Revision	Commit summary	Author	Date
r98285	MFT r98281: (bug 31187) patch JSMin+ to support valid Unicode characters in J...	brion	23:15, 27 September 2011
r98303	MFT r98281	tstarling	11:58, 28 September 2011

Past revisions this follows-up on

Revision	Commit summary	Author	Date
r91591	Followup r83885: add JSMin+ 1.3 to use its parser to verify output of JavaScr...	brion	20:02, 6 July 2011
r93020	Update JSMin+ to the newly released 1.4...	platonides	21:46, 24 July 2011

Comments

#Comment by Brion VIBBER (talk | contribs) 23:18, 27 September 2011

Per bug 31187 a workaround is in use on eo.wikipedia.org for some affected scripts, but this'd be nice to get deployed. :) I'm not merging direct to 1.18wmf1 as the process seems to get confused when someone who can't immediately push code merges to the deployment branch.

Also needs a fix from r94614 for the QUnit test case.

Already merged to 1.18 with the above as r98285.

#Comment by Krinkle (talk | contribs) 01:29, 28 September 2011

+	public static function unicodeEscapeCallback($m)
+	{
+		return html_entity_decode('&#x' . $m[1]. ';', ENT_QUOTES, 'UTF-8');
+	}

Nothing serious but ahm, I hear those whitespace bells ringing, in a winter wonder web. ;D

#Comment by Brion VIBBER (talk | contribs) 01:35, 28 September 2011

Can you clarify? Note that this is a patch to an external library with its own coding style, which I ve tried to match.

#Comment by Krinkle (talk | contribs) 05:07, 28 September 2011

Which is why it wasn't serious. I just find it interesting whenever I see this coding style.

#Comment by Duplicatebug (talk | contribs) 19:25, 28 September 2011

"Note that identifiers using escapes don't get normalized to their UTF-8 form; this might be a nice thing to do as it saves a couple bytes, but currently there's no change made to output."

Sounds like a job for a Minifier (like JavaScriptMinifier.php), not for a Validator (jsminplus.php is used as that in the Resource Loader)

#Comment by Brion VIBBER (talk | contribs) 19:28, 28 September 2011

Indeed, I was in no hurry in part because it wouldn't actually affect our usage. ;)

#Comment by Duplicatebug (talk | contribs) 19:21, 30 September 2011

Ok. Tracked now as bug 31286

#Comment by Platonides (talk | contribs) 20:39, 18 October 2011

Send patch upstream?

#Comment by Brion VIBBER (talk | contribs) 00:27, 1 November 2011

I emailed it to the upstream maintainer at the time; haven't heard back. No source control or bug tracker to submit to.

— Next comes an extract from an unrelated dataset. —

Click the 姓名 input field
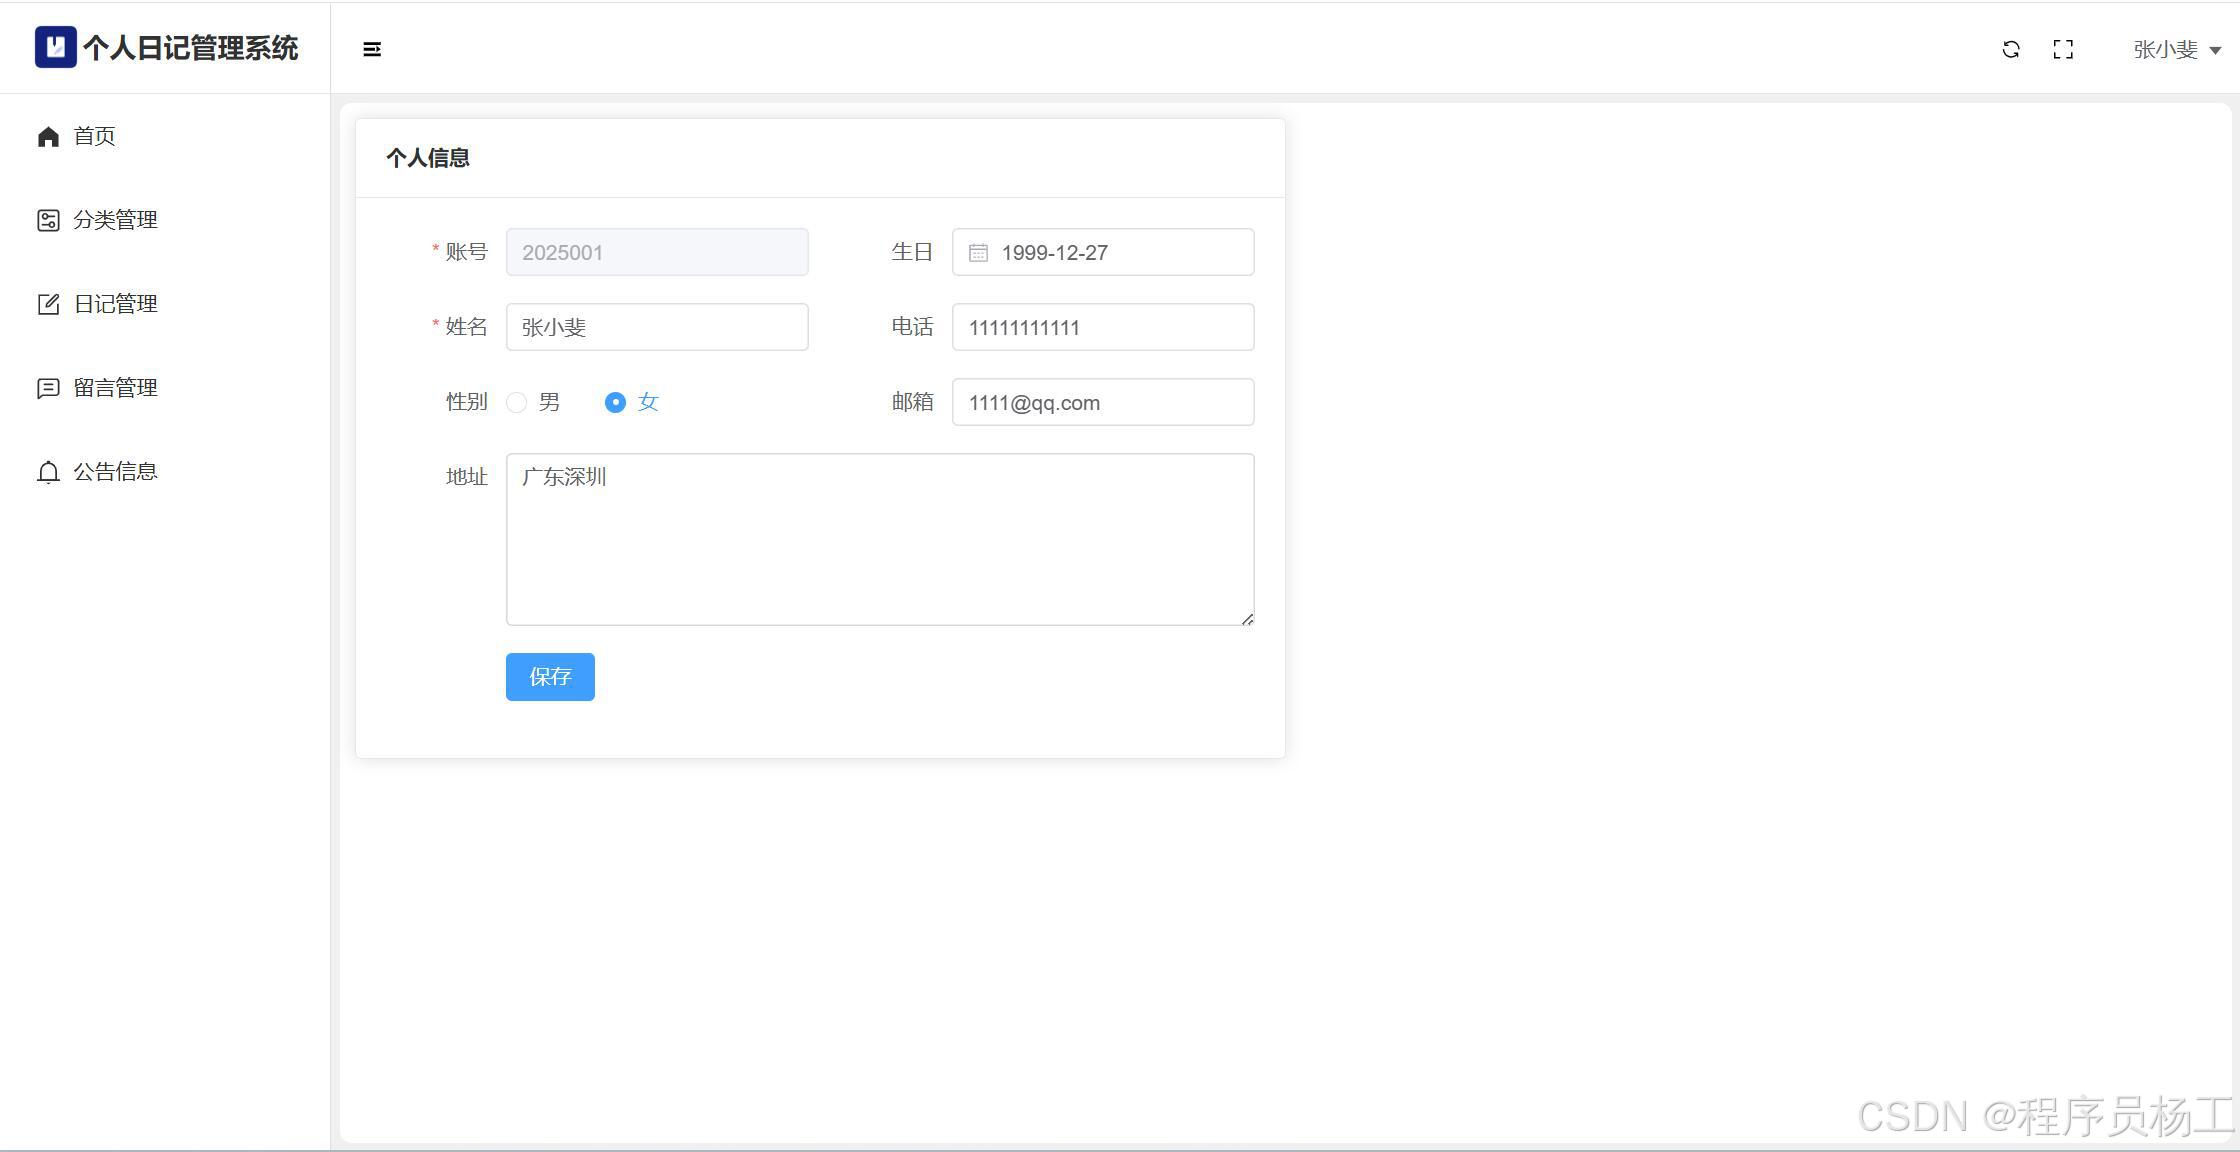coord(657,327)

#Comment by Platonides (talk | contribs) 00:32, 1 November 2011

That's odd, he answered me quite promptly.

#Comment by Brion VIBBER (talk | contribs) 00:37, 1 November 2011

I may have gotten spam-filtered or something. :) Feel free to send him another update since your email doesn't bounce!

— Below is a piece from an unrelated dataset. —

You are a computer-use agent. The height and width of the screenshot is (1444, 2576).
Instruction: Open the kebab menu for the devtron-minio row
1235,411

#Comment by Platonides (talk | contribs) 16:30, 9 November 2011

Can you sent me a copy, so that I can forward it?

Status & tagging log

20:36, 29 September 2011 Reedy (talk | contribs) changed the tags for r98281 [removed: 1.18wmf1]
11:44, 28 September 2011 Tim Starling (talk | contribs) changed the status of r98281 [removed: new added: ok]
23:18, 27 September 2011 Brion VIBBER (talk | contribs) changed the tags for r98281 [added: 1.18wmf1]